In the following map, we show the geographical boundaries of all school districts in California. We use the contextily package to add a basemap to the plot.

# Plotting with basemap
gdf = gdf.to_crs(epsg=3857)
ax = gdf.plot(
    figsize=(10,10),
    edgecolor="white",
    linewidth=0.5
)
ctx.add_basemap(ax)
ax.axis('off')
plt.show()
Figure A.1: California School Districts

The total number of school districts in the shapefile is given by:

# Number of school districts in shapefile
len(gdf)
937

However, not all school districts in the shapefile are present in the caschool.csv dataset. To identify the school districts common to both datasets, we perform an inner merge based on the district codes. The dist_cod column in caschool.csv represents the unique identifier for each school district, while in the shapefile the corresponding column is CDCode (the last five digits). We use these columns to merge our dataset with the gdf dataframe.
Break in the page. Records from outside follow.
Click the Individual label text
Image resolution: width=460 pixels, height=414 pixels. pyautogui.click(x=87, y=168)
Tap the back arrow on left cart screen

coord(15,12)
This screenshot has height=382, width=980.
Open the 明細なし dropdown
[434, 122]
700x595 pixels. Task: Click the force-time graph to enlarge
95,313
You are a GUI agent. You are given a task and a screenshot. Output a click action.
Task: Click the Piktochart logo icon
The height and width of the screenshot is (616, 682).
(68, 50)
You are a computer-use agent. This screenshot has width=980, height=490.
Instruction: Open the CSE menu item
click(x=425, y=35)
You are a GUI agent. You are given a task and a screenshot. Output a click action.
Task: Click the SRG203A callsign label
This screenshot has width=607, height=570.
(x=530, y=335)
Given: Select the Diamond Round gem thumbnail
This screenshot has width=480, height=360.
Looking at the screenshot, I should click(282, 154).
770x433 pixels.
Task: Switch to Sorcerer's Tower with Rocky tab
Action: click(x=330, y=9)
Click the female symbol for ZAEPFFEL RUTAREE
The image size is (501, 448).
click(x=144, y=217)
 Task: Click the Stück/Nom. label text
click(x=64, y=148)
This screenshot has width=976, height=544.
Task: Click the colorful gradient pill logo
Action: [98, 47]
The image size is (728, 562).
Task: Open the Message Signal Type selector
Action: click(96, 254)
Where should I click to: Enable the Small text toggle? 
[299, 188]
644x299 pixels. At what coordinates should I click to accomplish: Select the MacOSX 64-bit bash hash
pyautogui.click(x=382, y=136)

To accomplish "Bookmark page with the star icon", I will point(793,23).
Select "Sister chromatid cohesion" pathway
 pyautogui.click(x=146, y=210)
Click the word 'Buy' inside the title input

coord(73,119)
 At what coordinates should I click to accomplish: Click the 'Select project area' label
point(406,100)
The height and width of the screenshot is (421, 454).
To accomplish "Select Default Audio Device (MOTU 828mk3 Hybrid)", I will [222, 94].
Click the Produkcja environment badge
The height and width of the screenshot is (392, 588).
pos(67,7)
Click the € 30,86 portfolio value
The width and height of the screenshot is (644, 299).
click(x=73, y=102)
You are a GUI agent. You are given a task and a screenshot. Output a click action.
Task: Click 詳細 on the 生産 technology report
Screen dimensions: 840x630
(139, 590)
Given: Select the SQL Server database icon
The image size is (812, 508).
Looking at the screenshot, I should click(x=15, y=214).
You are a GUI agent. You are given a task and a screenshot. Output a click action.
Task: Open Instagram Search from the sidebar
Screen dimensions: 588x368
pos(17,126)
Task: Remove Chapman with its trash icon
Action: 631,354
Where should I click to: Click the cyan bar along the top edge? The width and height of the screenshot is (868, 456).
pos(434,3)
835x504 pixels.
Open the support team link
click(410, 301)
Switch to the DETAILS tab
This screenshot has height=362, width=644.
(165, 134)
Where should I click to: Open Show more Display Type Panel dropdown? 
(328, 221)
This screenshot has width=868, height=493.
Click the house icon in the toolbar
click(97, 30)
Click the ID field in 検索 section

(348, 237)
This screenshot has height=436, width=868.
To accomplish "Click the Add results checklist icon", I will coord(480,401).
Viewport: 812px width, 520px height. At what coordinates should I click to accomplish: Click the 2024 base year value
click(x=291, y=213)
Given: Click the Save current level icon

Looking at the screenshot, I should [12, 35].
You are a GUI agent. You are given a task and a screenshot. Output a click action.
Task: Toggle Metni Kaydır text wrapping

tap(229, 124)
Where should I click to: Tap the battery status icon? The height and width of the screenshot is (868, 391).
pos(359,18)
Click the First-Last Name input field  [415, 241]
# Take last five digits of district CDCode in shapefile
gdf["CDCode_str"] = gdf["CDCode"].astype(str).str[-5:]
# Make district code in data string
CAschool["dist_cod_str"] = CAschool["dist_cod"].astype(str)
# Merge data with shapefile
merged_gdf = gdf.merge(CAschool, left_on="CDCode_str", right_on="dist_cod_str", how="left")

In the next figure, we create choropleth maps to show how variables of interest are distributed across California school districts. We consider the average test scores (testscr), the student-teacher ratio (str), the average district income (avginc), and the percentage of English learners (el_pct) in the districts.

# Choropleth Maps of School District Characteristics
fig, axs = plt.subplots(2, 2, figsize=(10, 12))
# Test Scores
merged_gdf.plot(column="testscr", ax=axs[0, 0], cmap="viridis", 
              legend=True,
              legend_kwds={
                "shrink": 0.5,
                "aspect": 20,
                "pad": 0.02,
                "orientation": "horizontal"
              })
axs[0, 0].set_title("Test Scores", fontsize=10)
axs[0, 0].axis('off')
# Student-Teacher Ratio
merged_gdf.plot(column="str", ax=axs[0, 1], cmap="viridis", 
              legend=True,
              legend_kwds={
                "shrink": 0.5,
                "aspect": 20,
                "pad": 0.02,
                "orientation": "horizontal"
              })
axs[0, 1].set_title("Student-Teacher Ratio", fontsize=10)
axs[0, 1].axis('off')
# Average Income
merged_gdf.plot(column="avginc", ax=axs[1, 0], cmap="viridis", 
              legend=True,
              legend_kwds={
                "shrink": 0.5,
                "aspect": 20,
                "pad": 0.02,
                "orientation": "horizontal"
              })
axs[1, 0].set_title("Average Income", fontsize=10)
axs[1, 0].axis('off')
# English Learner Percentage
merged_gdf.plot(column="el_pct", ax=axs[1, 1], cmap="viridis", 
              legend=True,
              legend_kwds={
                "shrink": 0.5,
                "aspect": 20,
                "pad": 0.02,
                "orientation": "horizontal"
              })
axs[1, 1].set_title("English Learner Percentage", fontsize=10)
axs[1, 1].axis('off')
plt.show()
Figure A.2: Choropleth Maps of School District Characteristics

Finally, we create choropleth maps for the percentage of students eligible for free or reduced-price lunch (meal_pct) and the percentage of students receiving CalWORKs assistance (calw_pct).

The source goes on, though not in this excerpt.